Text block:
The number of patients with Crohn’s disease (CD) is increasing across the globe. Mitigating the global burden of Crohn’s disease will require a concerted effort of disease prevention and healthcare delivery innovations that respond to the changing demographics of the CD population across the world.  A definitive and widely accessible atlas highlighting what is known and unknown about the epidemiology of CD would be an important first step in this effortUntil now, no platform for such knowledge sharing existed. Dr. Siew Ng at the Chinese University of Hong Kong (CU Medicine) will lead a collaborative effort with researchers from around the world to fill this critical gap, with support from the Helmsley Charitable Trust. 

The grant will fund the Global IBD Visualization of Epidemiology Studies (GIVES) in the 21st Century (GIVES-21), a cross-boundary collaboration between CU Medicine, The University of Calgary, focusing on 29 newly industrialized countries to create an interactive online map for visualizing the disease patterns and evolution of IBD around the world. 

The primary goal of this project is to create a single, web-based data repository for the global epidemiology of CD to understand where the disease is emerging – especially among populations where there is little data about disease prevalence. GIVES-21 will also help determine areas for future research, including the potential identification of environmental risk factors that are contributing to the rise of CD around the world. 

For other diseases, including COVID-19, there are databases that catalog and organize research and prevalence – but no such database exists for Crohn’s disease,” said Pretima Persad, Program Officer of Helmsley Charitable Trust’s Crohn’s Disease Program. “This unique project is filling a critical and unmet need that will add to the current knowledge of the disease and inform future action.”  

The grant to fund GIVES-21 is the second grant awarded to CU Medicine – the first research institution in Asia funded by Helmsley. This project builds on Helmsley’s grant to CU Medicine to support its Eastern Inflammatory Bowel Disease Gut Microbiota (ENIGMA) studies, which have led to the discovery of a key bacterium associated with dysbiosis and bowel inflammation in CD.

What to work on:
**a.** According to the text on the Crohn's disease atlas project, how many newly industrialized countries will GIVES-21 focus on?
**b.** Name every institution or organization mentioned in the text on the Crohn's disease atlas project.
**c.** Rewrite the paragraph beginning "The primary goal of this project" from the text on the Crohn's disease atlas project as a short bulleted list that keeps its main facts.

Recorded information:

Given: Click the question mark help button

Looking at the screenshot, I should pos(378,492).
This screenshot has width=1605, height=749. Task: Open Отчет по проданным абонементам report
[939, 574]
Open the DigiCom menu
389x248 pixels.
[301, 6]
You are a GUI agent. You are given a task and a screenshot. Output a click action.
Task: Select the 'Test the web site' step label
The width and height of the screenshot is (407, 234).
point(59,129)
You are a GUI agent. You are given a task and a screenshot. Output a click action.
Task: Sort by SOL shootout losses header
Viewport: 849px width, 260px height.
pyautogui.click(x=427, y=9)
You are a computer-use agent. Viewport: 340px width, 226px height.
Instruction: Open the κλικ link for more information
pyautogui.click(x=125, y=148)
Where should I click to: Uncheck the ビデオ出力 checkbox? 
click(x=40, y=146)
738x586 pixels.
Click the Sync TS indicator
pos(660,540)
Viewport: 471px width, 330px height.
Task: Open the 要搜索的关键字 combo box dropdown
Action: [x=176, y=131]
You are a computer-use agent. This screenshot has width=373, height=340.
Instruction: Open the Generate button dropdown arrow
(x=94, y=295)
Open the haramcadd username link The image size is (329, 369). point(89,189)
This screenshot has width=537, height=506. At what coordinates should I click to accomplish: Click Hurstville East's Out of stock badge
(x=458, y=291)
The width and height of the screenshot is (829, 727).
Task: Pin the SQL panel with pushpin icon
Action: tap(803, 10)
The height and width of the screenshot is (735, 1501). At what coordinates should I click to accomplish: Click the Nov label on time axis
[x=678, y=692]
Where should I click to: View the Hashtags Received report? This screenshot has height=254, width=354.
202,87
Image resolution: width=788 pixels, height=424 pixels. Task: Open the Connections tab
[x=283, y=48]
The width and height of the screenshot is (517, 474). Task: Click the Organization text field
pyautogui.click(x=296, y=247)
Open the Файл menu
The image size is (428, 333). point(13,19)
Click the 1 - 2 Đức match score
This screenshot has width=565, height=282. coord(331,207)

Results of the exercise:
**a.** 29

**b.**
- Chinese University of Hong Kong (CU Medicine)
- Helmsley Charitable Trust
- The University of Calgary

**c.**
- Main goal: build a single, web-based data repository for the global epidemiology of Crohn's disease.
- Purpose: understand where the disease is emerging, especially in populations with little prevalence data.
- GIVES-21 will also help identify areas for future research, including possible environmental risk factors behind the worldwide rise of Crohn's disease.